Chrysan did—he looked straight at her, at the expression she kept in a careful mask of polite submission. “Lady Via,” he said. “You know—you know that he… But you…”

“I also heard an interesting conversation last night,” she said with a smile. “Did you know that I was the one who told your father that there was a plant in Gladiolus that could be brewed into immortality?”

King William looked down at the woman beside him. His face betrayed no emotions, but the very action of looking told Chrysan that the king was shocked that she knew Chrysan’s true identity.

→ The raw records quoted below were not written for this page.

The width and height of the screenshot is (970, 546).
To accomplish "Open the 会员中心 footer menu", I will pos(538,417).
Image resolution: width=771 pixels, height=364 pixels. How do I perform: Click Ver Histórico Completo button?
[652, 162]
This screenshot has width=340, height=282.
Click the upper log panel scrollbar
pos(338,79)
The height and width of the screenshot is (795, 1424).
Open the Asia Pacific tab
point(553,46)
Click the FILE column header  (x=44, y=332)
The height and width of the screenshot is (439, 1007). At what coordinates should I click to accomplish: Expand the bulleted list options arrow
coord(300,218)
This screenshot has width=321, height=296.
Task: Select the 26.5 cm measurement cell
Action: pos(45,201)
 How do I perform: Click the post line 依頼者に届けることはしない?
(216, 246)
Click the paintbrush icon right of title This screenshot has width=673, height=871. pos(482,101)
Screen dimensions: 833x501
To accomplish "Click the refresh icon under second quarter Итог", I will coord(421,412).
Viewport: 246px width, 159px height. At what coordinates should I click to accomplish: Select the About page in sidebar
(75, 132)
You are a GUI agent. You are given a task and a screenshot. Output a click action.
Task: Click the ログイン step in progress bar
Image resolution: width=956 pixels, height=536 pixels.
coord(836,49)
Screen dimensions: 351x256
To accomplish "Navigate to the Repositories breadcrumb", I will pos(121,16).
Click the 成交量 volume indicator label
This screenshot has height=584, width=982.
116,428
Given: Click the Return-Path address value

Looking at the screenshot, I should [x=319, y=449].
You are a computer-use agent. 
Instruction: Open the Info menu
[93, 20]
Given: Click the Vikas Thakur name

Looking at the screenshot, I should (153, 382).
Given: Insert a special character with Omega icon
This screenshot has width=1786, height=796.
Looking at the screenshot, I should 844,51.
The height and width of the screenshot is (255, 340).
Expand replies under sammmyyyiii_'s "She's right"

“Immortality isn’t possible, even for the best magicians,” Chrysan said. “Queen Ann has always said that. She always told that to everyone she taught.”

Lady Via nodded, smiling solemnly. “If he’d ever listened to her, he’d have known that.”

Chrysan felt his hands shake. They’d never done that on the battlefield before. “You loved Queen Ann,” he said.

Lady Via nodded, tears in her eyes like real affection. “I did,” she said. “I would have started a war for her, and my reasons would have been honest. Not like an invasion for a fake plant. Not like having my wife killed for opposing my plans and saying it was someone else.”

 Chrysan swallowed the lump in his throat. “Did you trick him into starting this war?”

King William swung sideways, and Lady Via leapt away from the strike. Chrysan released his loaded bow. The king’s blade caught, slicing only Lady Via’s cape as she stumbled away. The arrow hit straight on, landing in King William’s shoulder, and he turned his glare on Chrysan.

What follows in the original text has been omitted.